A month ago, the President formally admitted what his administration had been denying for four years: that the CIA has been operating clandestine detention centers around the world where detainees are held incommunicado and subject to interrogation techniques he described euphemistically as “alternative” and “tough.”

But what the President calls “alternative” and “tough” is considered torture and inhuman treatment by most people – and by international law. Just this week, Vice President Cheney suggested that it is acceptable practice to subject detainees to what is known as waterboarding, which, despite its somewhat innocuous name, is a vicious form of mock drowning in which a prisoner is strapped to a board and suffocated by water. Earlier this year, more than 100 law professors wrote Attorney General Alberto Gonzales to say that waterboarding meets international legal definitions of torture.

The administration’s other “alternative” techniques reportedly include induced hypothermia and depriving detainees of sleep for so long they are physically sickened by fatigue. After World War II, U.S. military commissions successfully prosecuted as war criminals Japanese soldiers who subjected American prisoners to precisely these types of interrogation techniques.

So last year, when Congress passed the McCain amendment banning the use of “cruel, inhuman, or degrading” treatment by U.S. officials operating anywhere around the world, it put the CIA program in jeopardy. The administration tried to exempt the CIA from the prohibition, but failed. As a result, CIA agents fearful of criminal prosecution reportedly refused to continue such abusive interrogations.

Then, this summer, the Supreme Court further complicated matters for the administration by ruling that the humane treatment requirements of the Geneva Conventions applied to detainees captured in the fight against al-Qaeda. Anyone who ran afoul of these obligations could be prosecuted as a war criminal.

U.S. military intelligence officers had long been questioning the value of information derived from these abusive techniques. On the same day that the President conceded the existence of secret prisons, the senior intelligence officer in the U.S. Army, General Jeff Kimmons, told a Pentagon briefing: “No good intelligence is going to come from abusive practices. I think history tells us that. I think the empirical evidence of the last five years, hard years, tell us that.”

The U.S. Army’s new counter-insurgency manual states that “torture and cruel, inhumane, and degrading treatment is never a morally permissible option, even in situations where lives depend on gaining information.” It concludes that those who “lose moral legitimacy” by employing such methods “lose the war.”

The administration, however, was undeterred. While announcing that the secret prisons would be temporarily closed, it urged Congress to redefine U.S. obligations under the Geneva Conventions in a way that would allow the prisons to be reopened - and the abusive interrogations to continue.

Congress refused.

While the compromise legislation that ultimately emerged - the Military Commissions Act of 2006 - includes many deeply troubling provisions and endorses many administration proposals that undermine basic rights, it does not authorize abuse. To the contrary, it defines both torture and cruel and inhuman treatment as war crimes. Anyone who engages in – or authorizes – abusive interrogations is subject to prosecution as a war criminal.

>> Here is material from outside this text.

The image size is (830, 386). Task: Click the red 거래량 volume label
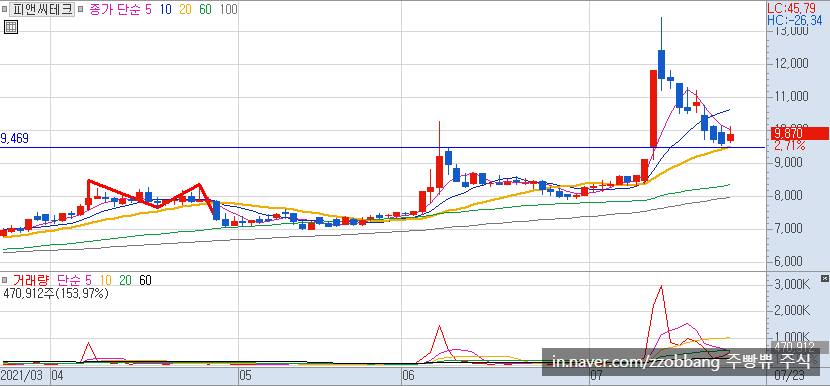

Undoubtedly, the administration will try to find a way to torment detainees. If history is a predictor, it will attempt to twist the act’s language to allow abusive interrogations to continue. But CIA interrogators should be wary: the primary authors of the legislation, Republican Senators John Warner and John McCain have publicly stated that it was their intent to criminalize the abusive practices allegedly carried out by the CIA. And a plain reading of the law suggests that any judge would have little difficulty upholding a conviction for such abuses.

For now, the secret CIA prisons are closed and Congress has firmly stated that abuse and torture should not be part of the U.S. fight against terrorists. Let’s hope the prisons stay closed, and Congress retains its newfound sense of moral outrage.